--- SET PROBLEM ---
Reproduce verbatim the lines of the material below, from the line containing "You are a computer-use" through the end of the material, both included. Omit the pictures from your answer.

[Word and element pointing entries]
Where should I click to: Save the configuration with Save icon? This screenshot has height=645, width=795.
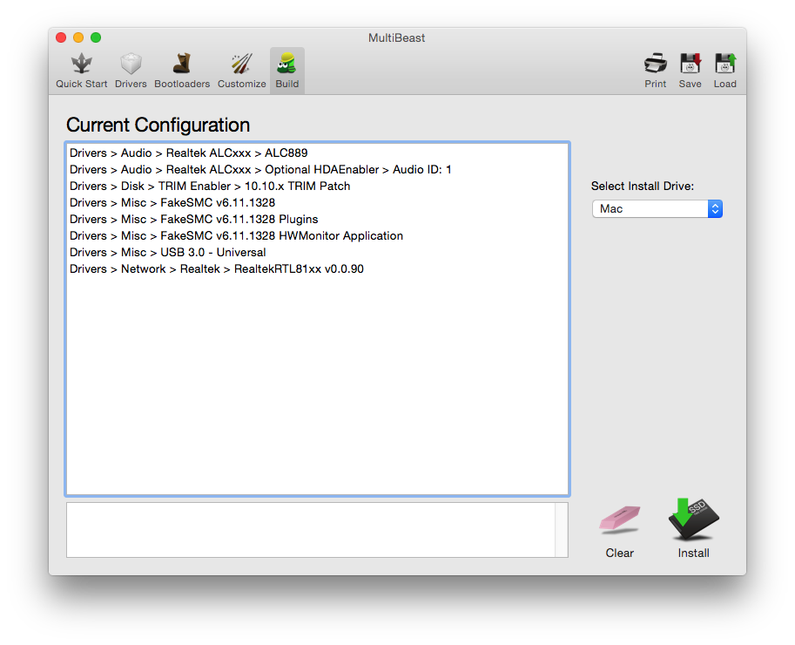(x=691, y=71)
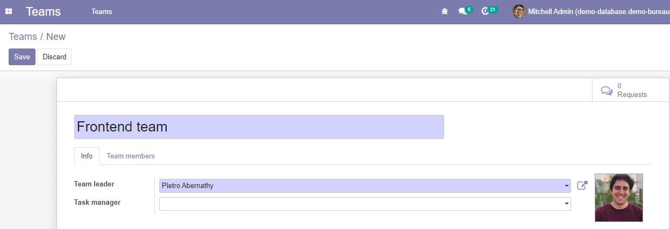Screen dimensions: 670x229
Task: Open the activities clock icon
Action: pos(484,11)
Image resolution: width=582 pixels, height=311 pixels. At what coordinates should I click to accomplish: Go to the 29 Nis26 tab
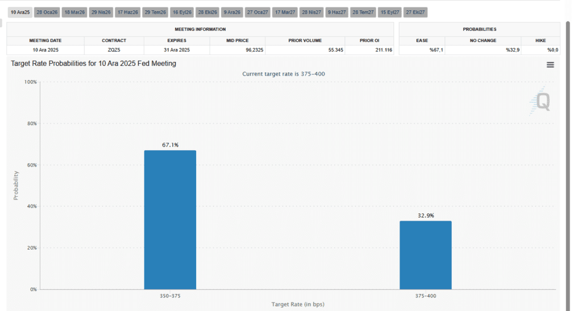pyautogui.click(x=101, y=12)
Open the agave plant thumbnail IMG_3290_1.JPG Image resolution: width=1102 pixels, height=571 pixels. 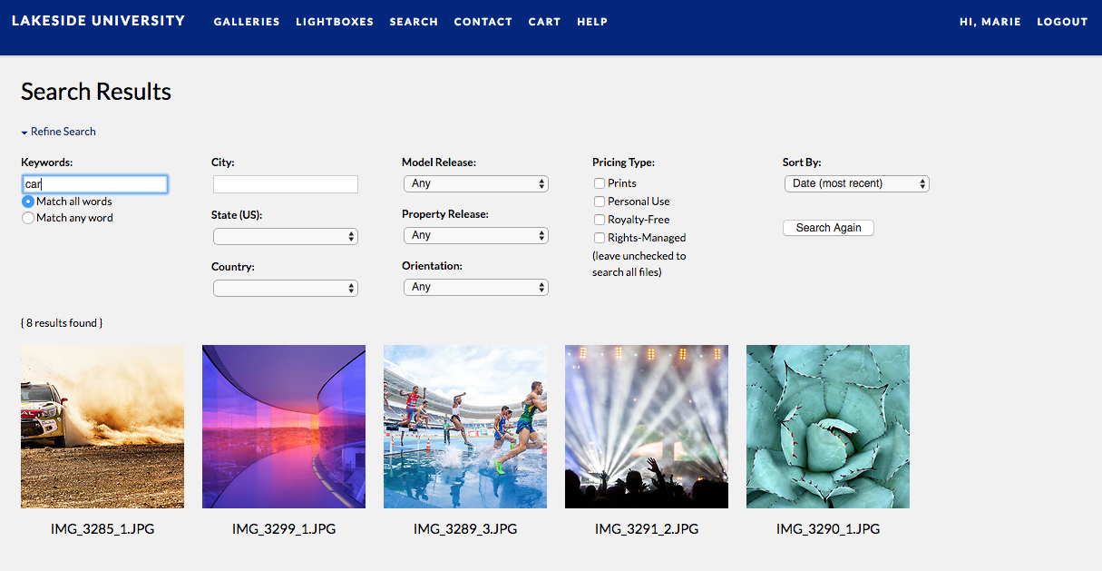828,427
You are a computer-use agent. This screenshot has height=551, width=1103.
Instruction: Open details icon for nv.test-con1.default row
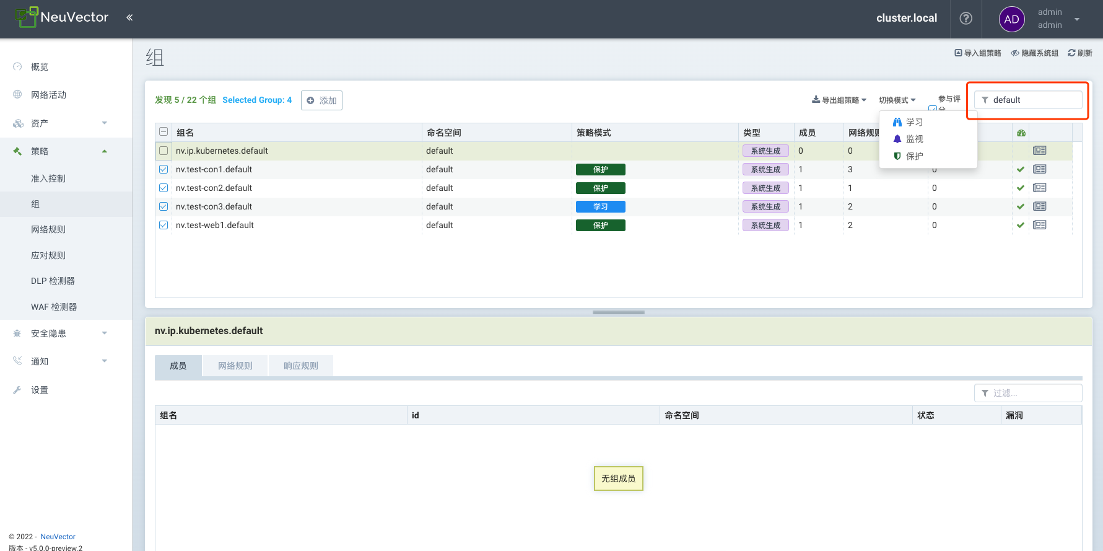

--- SOLUTION FOR THIS EXERCISE ---
You are a computer-use agent. This screenshot has height=551, width=1103.
Instruction: Open details icon for nv.test-con1.default row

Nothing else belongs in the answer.